## EXCERTO DO TEXTO:
Daniel Jonas
Será Daniel Jonas a maior revelação da poesia portuguesa na década que corre? Por mim, não vejo quem lhe possa retirar por agora esse título, pois Os fantasmas Inquilinos, acabado de editar na Cotovia, produz por si só uma poderosa deslocação de coordenadas na paisagem da poesia novíssima, até aqui dominada pela 3ª geração de neo-realistas pós-70: riqueza e surpreendente criatividade lexical, coisa que julgávamos ser já da ordem do pecado; imaginário de amplo espectro, do biológico infra (o amniótico, o sexual primordial, o animal, o vegetal, etc.) ao gótico, sem esquecer o mundano por vezes cruel ou desgostante, por vezes transcendido por uma simbologia «elementar»; poeta culto, contudo sem exibições à la Sena; poesia por vezes em estado de teoria sem deixar de o ser (poesia); etc.
Estou ainda a lê-lo (a ruminá-lo) com a lentidão exigível, mas, por agora, aqui fica uma sequência poemática, lamentando não poder transcrever um dos poemas mais longos, já que uma das coisas que este Jonas traz da baleia da poesia é a reabilitação convincente da forma extensa. Não se deixem impressionar por estes poemas longinquamente pessoanos, pois há coisas bem menos excessivas (e auto-paródicas?) no livro, que como ocorre nos livros notáveis é uma cornucópia para vários gostos. Eu, pecador me confesso, gosto muito destes.
Ó noite, vale umbroso, com teu xaile de corvos,
Com tuas mãos, cobre-me!

## OBJETIVO DO EXERCÍCIO:
Dê seguimento ao texto sobre a poesia de Daniel Jonas, começando logo após o último verso transcrito.

## DADOS REGISTADOS:
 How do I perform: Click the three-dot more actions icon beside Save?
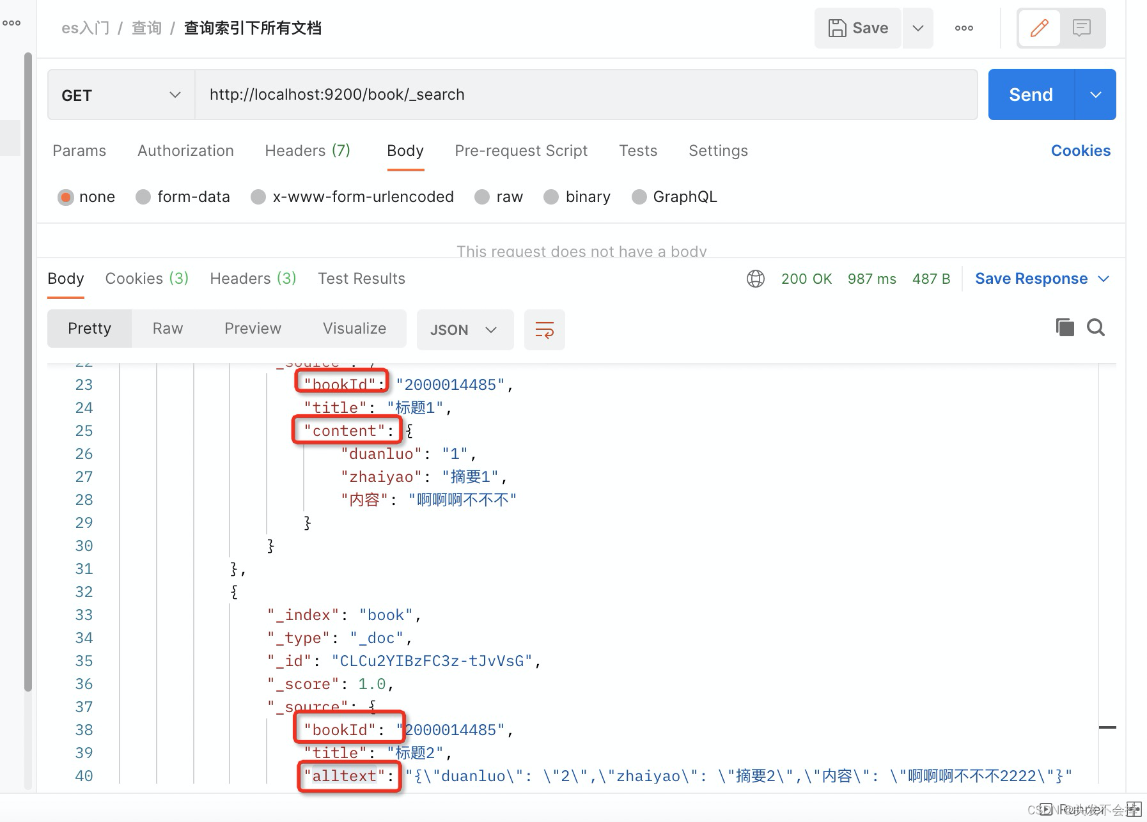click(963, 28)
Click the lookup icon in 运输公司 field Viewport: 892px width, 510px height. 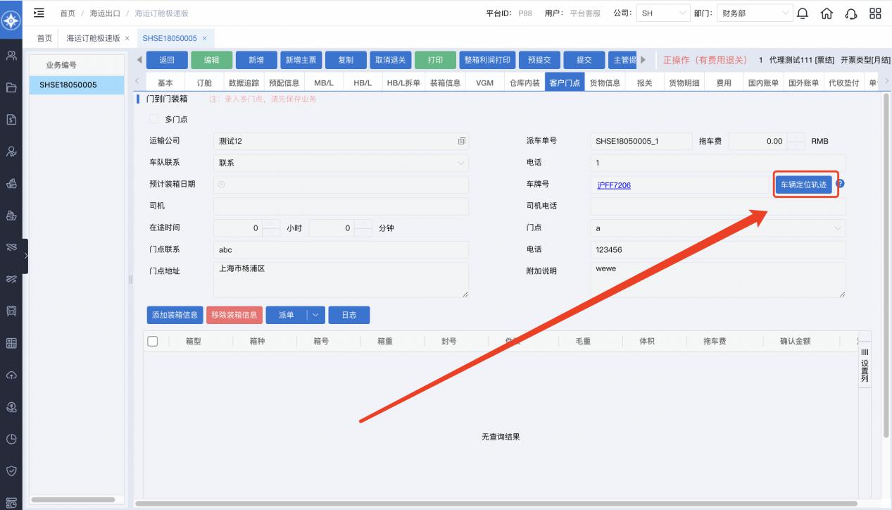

## RESPOSTA:
Vem sobre mim, ó noite mãe, enterra-me!
Sob teus alçapões medonhos de estéreis fundos,
Dá-me à tua negra luz,
Tecedora aracnídea, cigana,
Este homem tuas saias escondam,
Imitações, influências, lençóis sidéreos,
De lacre espesso as lágrimas:
A gruta nupcial!, a gruta nupcial!
*
Ó transparentes torpedos, ventos pendulares,
Lúcidos tormentos!
Lâmpadas, sílica, rompantes esgares!
Ó corredores sinuosos de aparições talares,
Fisiologia da estese,
Degelo espúmeo de vítreo gás!
Fantasias, imaginações,
Associações, imprudências, fugaz monólito
De irregressáveis dedos:
A gruta nupcial!, a gruta nupcial!
*
Ó lua, corno crescente, teu aço enterra
Neste lombo tenro!
Lúrida basílica, hóstia porosa!
Ó pênsil lua sobre ondas mate e profundas,
Companheira de ascese,
Degelo de sangue, hemoptísica!
Na pelúcia destes nervos, vem,
Fundeia essa âncora nesta romba quilha
De incontáveis tormentos:
A gruta nupcial!, a gruta nupcial!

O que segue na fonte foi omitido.